De acordo com as estimativas divulgadas pelo Automóvel Club de Portugal (ACP), o gasóleo simples deverá ficar dois cêntimos mais caro a partir de segunda-feira.
Já a gasolina simples 95 deverá seguir a tendência oposta e registar uma descida de um cêntimo por litro.
Quanto poderão custar os combustíveis?
Caso estas previsões se confirmem, o preço médio do gasóleo simples passará para cerca de 2,063 euros por litro.
Já a gasolina simples 95 deverá descer para uma média de 2,15 euros por litro.
O ACP sublinha, contudo, que se trata apenas de uma previsão baseada nas cotações dos mercados até ao fecho de quinta-feira, podendo existir alterações caso o preço do petróleo continue a oscilar.
Além disso, recorda que cada posto de abastecimento define livremente os seus preços, pelo que poderão existir diferenças entre marcas e regiões.
Guerra continua a influenciar os preços
Segundo o ACP, a evolução dos combustíveis continua fortemente condicionada pelo conflito no Médio Oriente.
O bloqueio do Estreito de Ormuz, uma das principais rotas mundiais para o transporte de petróleo e gás natural, continua a exercer pressão sobre os mercados internacionais da energia.

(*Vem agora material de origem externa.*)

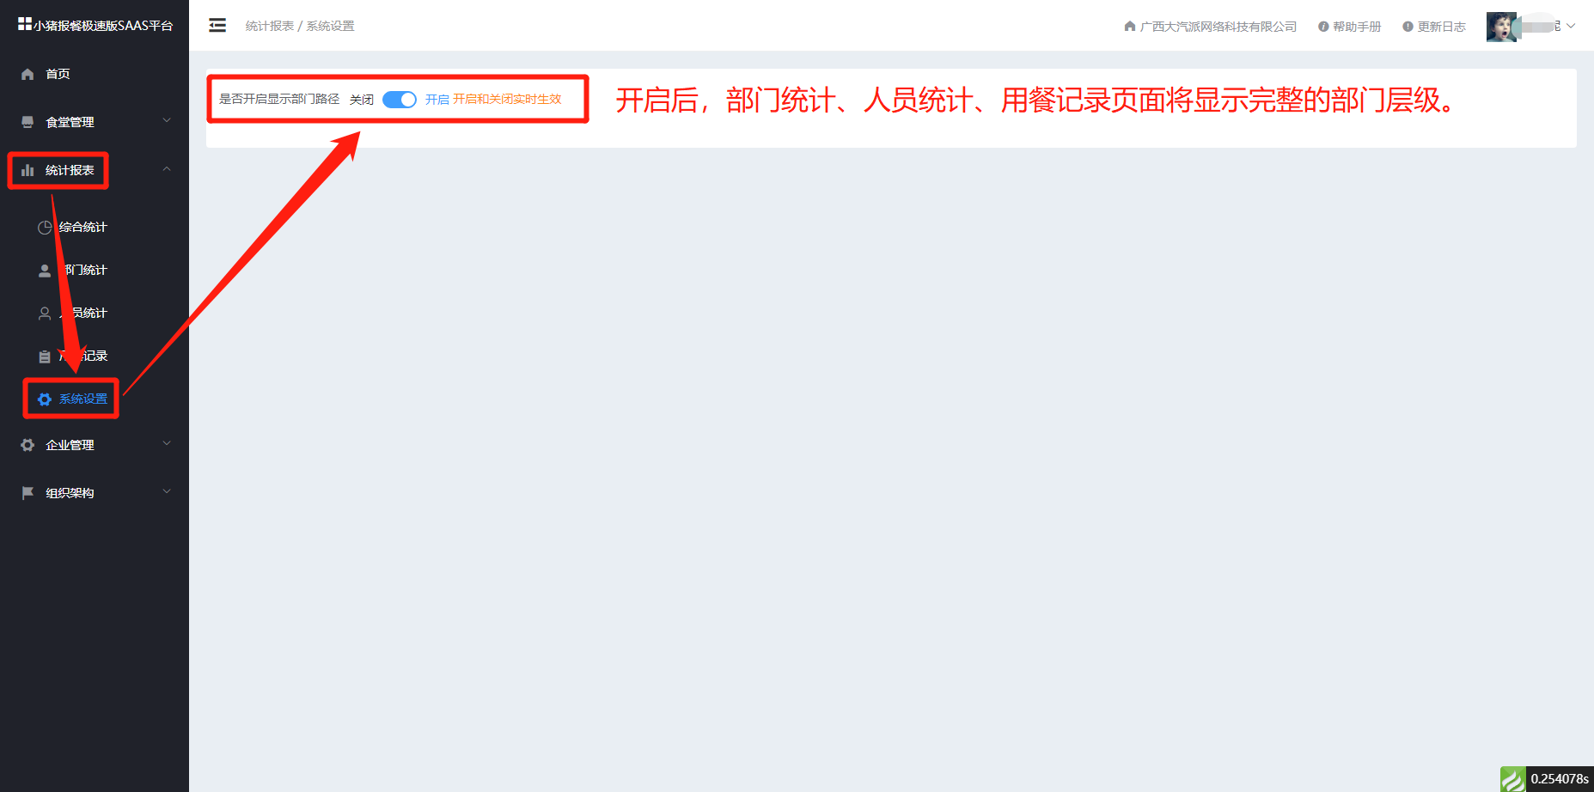The height and width of the screenshot is (792, 1594).
Task: Click the 首页 home icon
Action: [27, 74]
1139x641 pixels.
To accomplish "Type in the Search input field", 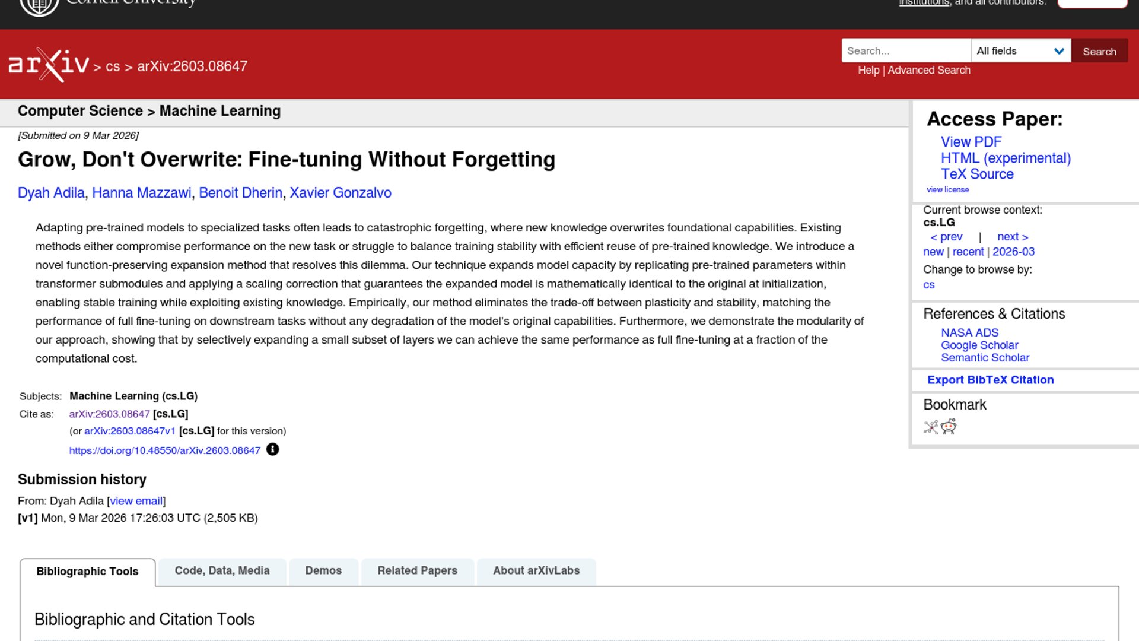I will pos(905,51).
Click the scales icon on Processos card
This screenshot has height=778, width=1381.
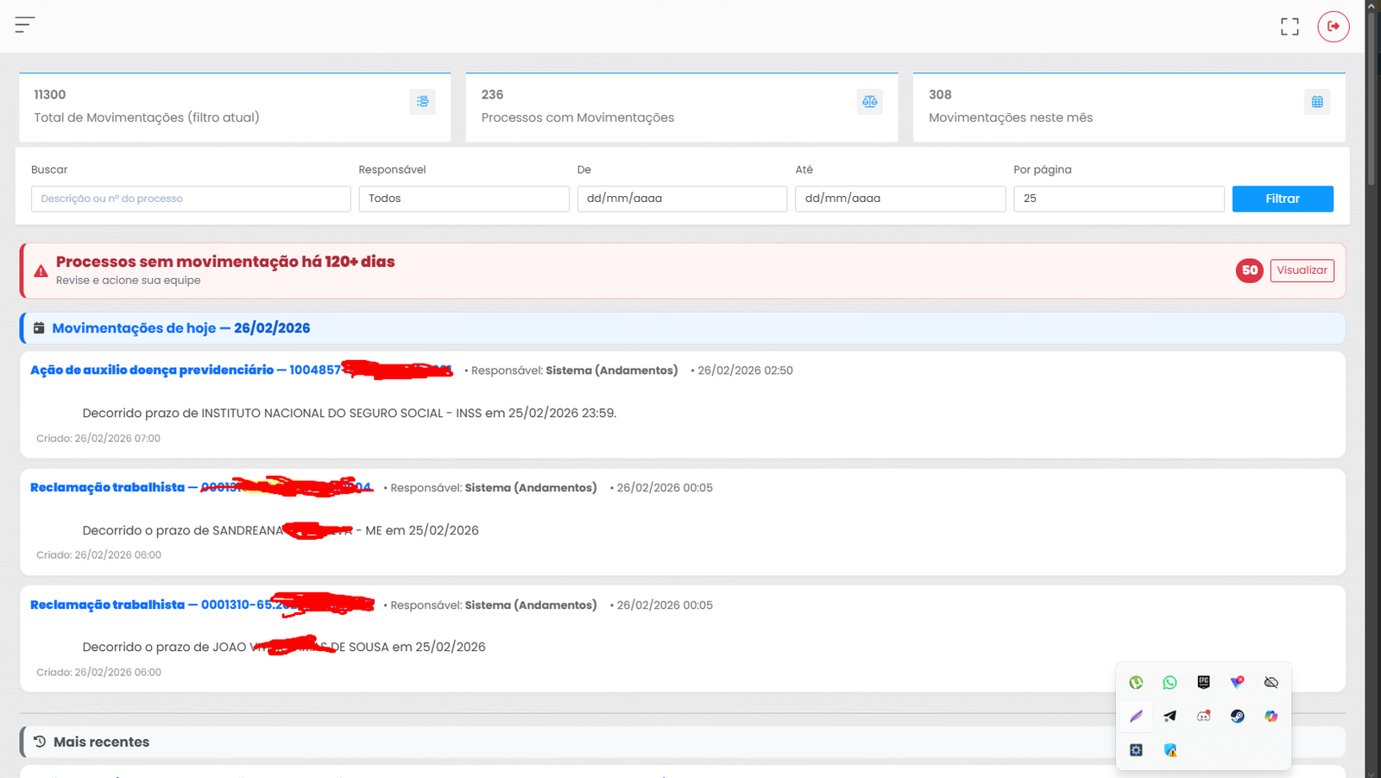869,102
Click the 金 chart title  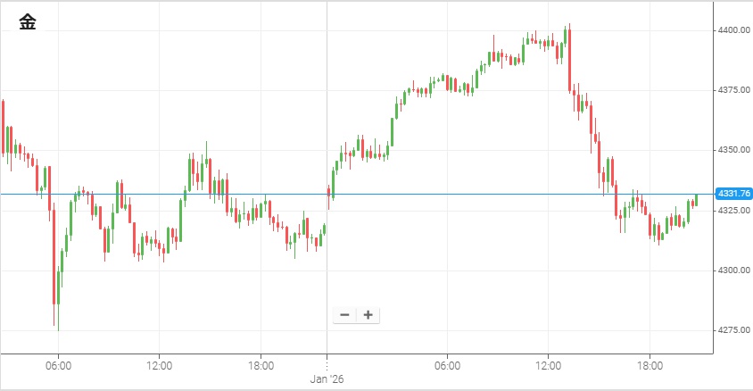click(x=28, y=24)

Perante esta situação, o Governo mantém o compromisso de aplicar uma redução extraordinária e temporária do Imposto sobre os Produtos Petrolíferos (ISP) sempre que o aumento acumulado dos combustíveis ultrapasse os 10 cêntimos por litro.
Governo avança com contribuição sobre lucros extraordinários
Entretanto, o Conselho de Ministros aprovou o pedido de autorização legislativa para criar uma contribuição extraordinária sobre os lucros das empresas do setor petrolífero.
A nova Contribuição de Solidariedade Temporária sobre o Setor Petrolífero aplicará uma taxa de 33% sobre a parcela dos lucros de 2026 que exceda em mais de 20% a média obtida nos anos de 2024 e 2025.
Segundo o Ministério das Finanças, a receita obtida será utilizada para apoiar medidas destinadas a aliviar o impacto da subida dos combustíveis nas famílias e nas empresas mais vulneráveis, bem como financiar investimentos que reduzam a dependência dos combustíveis fósseis.
A medida deverá aplicar-se apenas aos resultados de 2026, com liquidação prevista até ao final de setembro de 2027.